Based on our findings, use of the esas in prognostication for patients with cancer receiving active treatment could represent another interesting avenue to explore in the integration of pros into clinical practice. Our results are consistent with those emerging from other studies exploring the role of symptom burden and quality-of-life metrics in clinical oncology8.

Our study is not without a number of important limitations, including small sample size, incomplete data collection, and the selection bias inherent in retrospective designs. Our analysis used multiple imputation to account for missing data, producing results similar to those emerging from the non-imputed analysis and thus confirming a modest but statistically significant effect of baseline esas on survival prognostication.

The potential use of pro measures such as the esas in oncology is an exciting new direction for the use of those tools and reinforces the importance of patient collaboration in their own care. Advanced kidney cancer can present with a diverse range of symptoms of varying severity, and the esas appears to provide a simple and useful way of quantifying severity and providing prognostic information.
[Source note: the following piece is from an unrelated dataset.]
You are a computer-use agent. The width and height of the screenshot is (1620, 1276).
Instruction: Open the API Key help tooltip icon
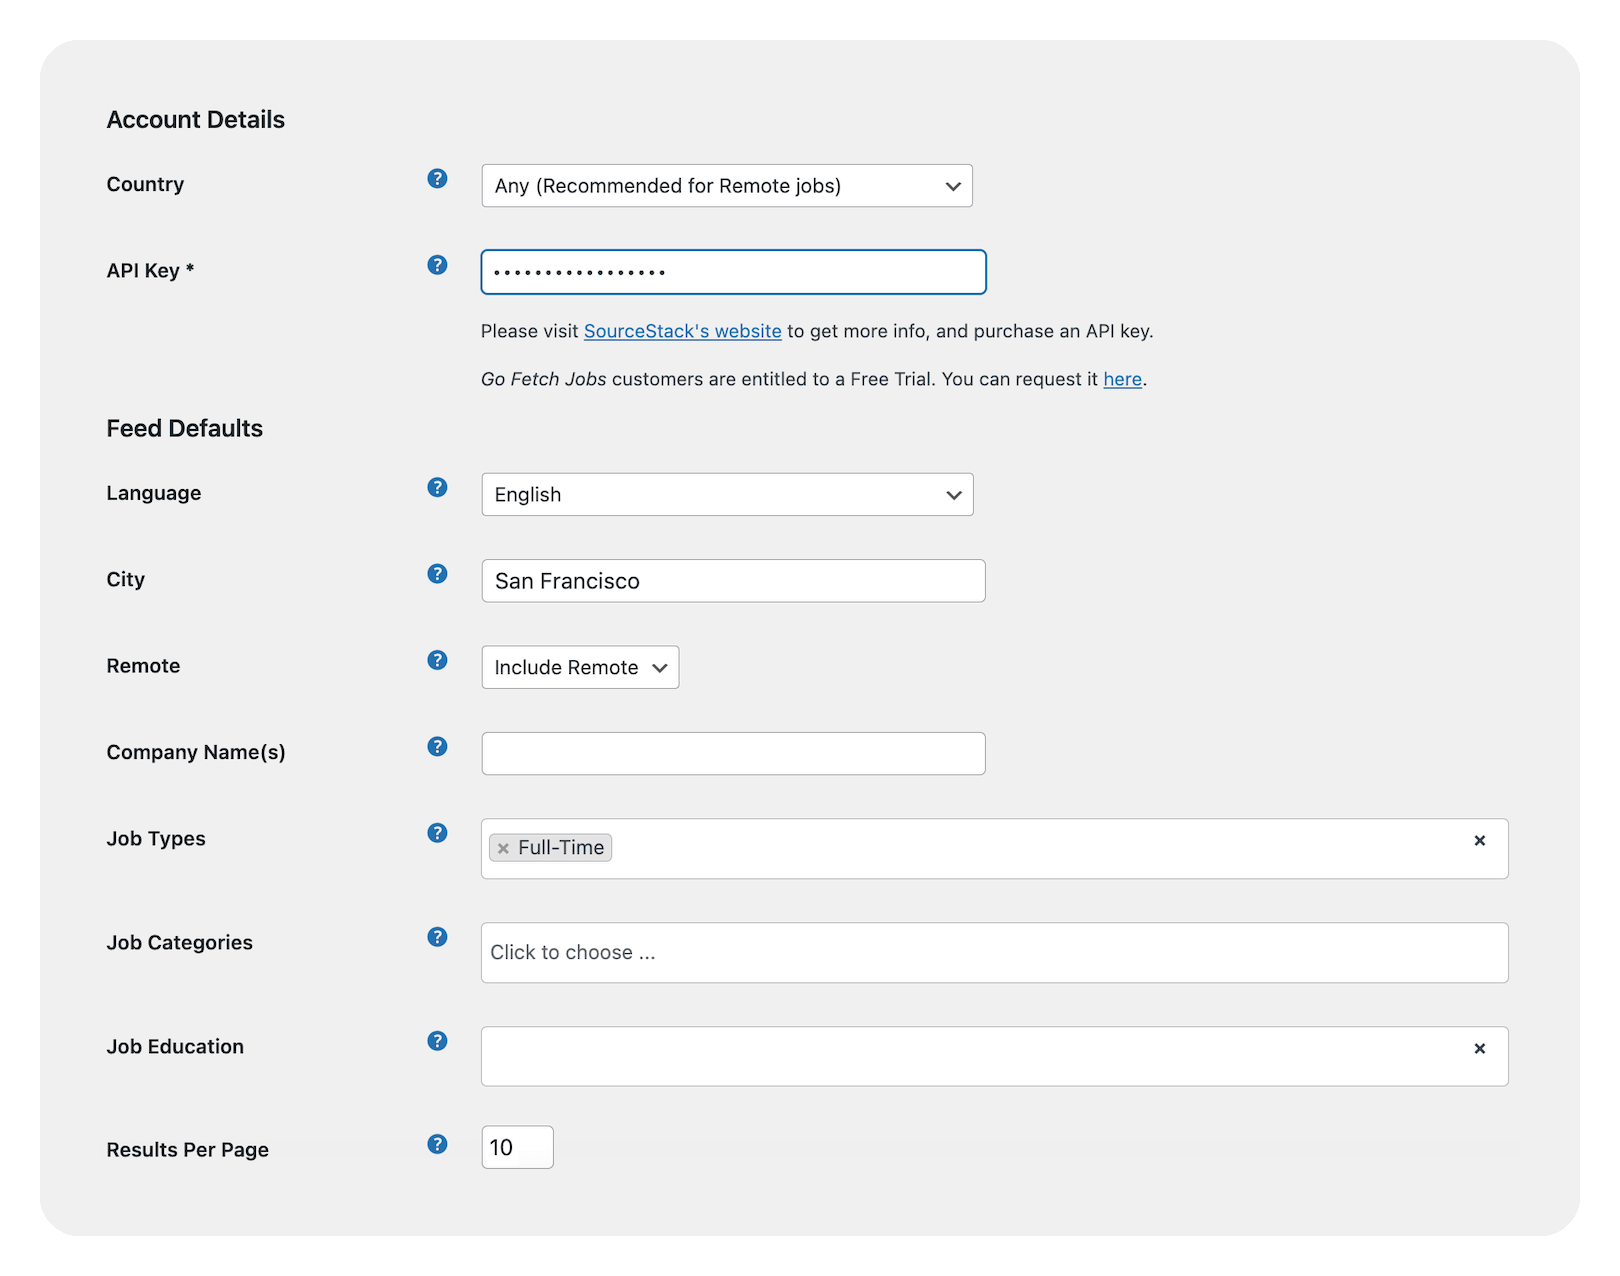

Optimally, our results should be further validated in larger, independent datasets of patients with advanced kidney cancer. Additional future research should also consider determining whether changes in the esas as treatment proceeds can reflect a response to therapy in mrcc, and exploring the role of esas in the prognostication of other advanced malignancies, particularly those that lack validated prognostic models.

CONFLICT OF INTEREST DISCLOSURES

We have read and understood Current Oncology’s policy on disclosing conflicts of interest, and we declare that we have none.